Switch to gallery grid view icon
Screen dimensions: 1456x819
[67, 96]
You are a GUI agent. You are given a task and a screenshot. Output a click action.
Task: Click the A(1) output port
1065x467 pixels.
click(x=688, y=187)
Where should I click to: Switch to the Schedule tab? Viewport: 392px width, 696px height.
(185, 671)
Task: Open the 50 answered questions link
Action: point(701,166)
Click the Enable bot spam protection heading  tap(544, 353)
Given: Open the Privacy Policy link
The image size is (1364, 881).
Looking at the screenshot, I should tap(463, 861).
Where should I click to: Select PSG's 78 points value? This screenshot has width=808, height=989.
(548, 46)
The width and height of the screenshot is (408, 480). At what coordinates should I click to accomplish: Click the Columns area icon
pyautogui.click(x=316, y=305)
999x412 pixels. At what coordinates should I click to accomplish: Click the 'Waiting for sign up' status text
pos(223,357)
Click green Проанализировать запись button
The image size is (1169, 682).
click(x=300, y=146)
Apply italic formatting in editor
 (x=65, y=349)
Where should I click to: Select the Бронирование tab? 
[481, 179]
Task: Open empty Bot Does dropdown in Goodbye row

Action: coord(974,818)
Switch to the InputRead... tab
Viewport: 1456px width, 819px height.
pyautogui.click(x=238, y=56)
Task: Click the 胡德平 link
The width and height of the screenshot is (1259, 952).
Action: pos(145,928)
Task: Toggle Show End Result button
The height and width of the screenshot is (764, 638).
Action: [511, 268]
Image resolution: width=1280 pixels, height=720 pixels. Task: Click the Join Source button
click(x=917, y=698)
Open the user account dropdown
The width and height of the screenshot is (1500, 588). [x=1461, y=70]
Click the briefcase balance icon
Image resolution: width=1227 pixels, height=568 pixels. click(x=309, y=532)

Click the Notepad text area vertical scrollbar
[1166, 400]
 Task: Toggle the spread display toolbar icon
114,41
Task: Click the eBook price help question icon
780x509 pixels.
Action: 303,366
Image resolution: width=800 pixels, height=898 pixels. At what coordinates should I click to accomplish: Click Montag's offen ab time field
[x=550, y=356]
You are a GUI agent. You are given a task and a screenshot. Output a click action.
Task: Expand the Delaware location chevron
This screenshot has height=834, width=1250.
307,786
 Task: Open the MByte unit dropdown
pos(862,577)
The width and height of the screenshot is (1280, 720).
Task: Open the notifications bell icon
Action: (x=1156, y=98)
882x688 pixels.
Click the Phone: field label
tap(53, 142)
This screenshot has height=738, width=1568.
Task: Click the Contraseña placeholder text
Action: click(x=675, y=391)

* REQUIREMENT *
Copy every line of the items above, keeping each one unchanged.

* EXERCISE RESPONSE *
Switch to gallery grid view icon
Screen dimensions: 1456x819
[67, 96]
You are a GUI agent. You are given a task and a screenshot. Output a click action.
Task: Click the A(1) output port
1065x467 pixels.
click(x=688, y=187)
Where should I click to: Switch to the Schedule tab? Viewport: 392px width, 696px height.
(185, 671)
Task: Open the 50 answered questions link
Action: point(701,166)
Click the Enable bot spam protection heading  tap(544, 353)
Given: Open the Privacy Policy link
The image size is (1364, 881).
Looking at the screenshot, I should tap(463, 861).
Where should I click to: Select PSG's 78 points value? This screenshot has width=808, height=989.
(548, 46)
The width and height of the screenshot is (408, 480). At what coordinates should I click to accomplish: Click the Columns area icon
pyautogui.click(x=316, y=305)
999x412 pixels. At what coordinates should I click to accomplish: Click the 'Waiting for sign up' status text
pos(223,357)
Click green Проанализировать запись button
The image size is (1169, 682).
click(x=300, y=146)
Apply italic formatting in editor
 (x=65, y=349)
Where should I click to: Select the Бронирование tab? 
[481, 179]
Task: Open empty Bot Does dropdown in Goodbye row

Action: coord(974,818)
Switch to the InputRead... tab
Viewport: 1456px width, 819px height.
pyautogui.click(x=238, y=56)
Task: Click the 胡德平 link
The width and height of the screenshot is (1259, 952).
Action: pos(145,928)
Task: Toggle Show End Result button
The height and width of the screenshot is (764, 638).
Action: [511, 268]
Image resolution: width=1280 pixels, height=720 pixels. Task: Click the Join Source button
click(x=917, y=698)
Open the user account dropdown
The width and height of the screenshot is (1500, 588). [x=1461, y=70]
Click the briefcase balance icon
Image resolution: width=1227 pixels, height=568 pixels. click(x=309, y=532)

Click the Notepad text area vertical scrollbar
[1166, 400]
 Task: Toggle the spread display toolbar icon
114,41
Task: Click the eBook price help question icon
780x509 pixels.
Action: 303,366
Image resolution: width=800 pixels, height=898 pixels. At what coordinates should I click to accomplish: Click Montag's offen ab time field
[x=550, y=356]
You are a GUI agent. You are given a task and a screenshot. Output a click action.
Task: Expand the Delaware location chevron
This screenshot has height=834, width=1250.
307,786
 Task: Open the MByte unit dropdown
pos(862,577)
The width and height of the screenshot is (1280, 720).
Task: Open the notifications bell icon
Action: (x=1156, y=98)
882x688 pixels.
Click the Phone: field label
tap(53, 142)
This screenshot has height=738, width=1568.
Task: Click the Contraseña placeholder text
Action: click(x=675, y=391)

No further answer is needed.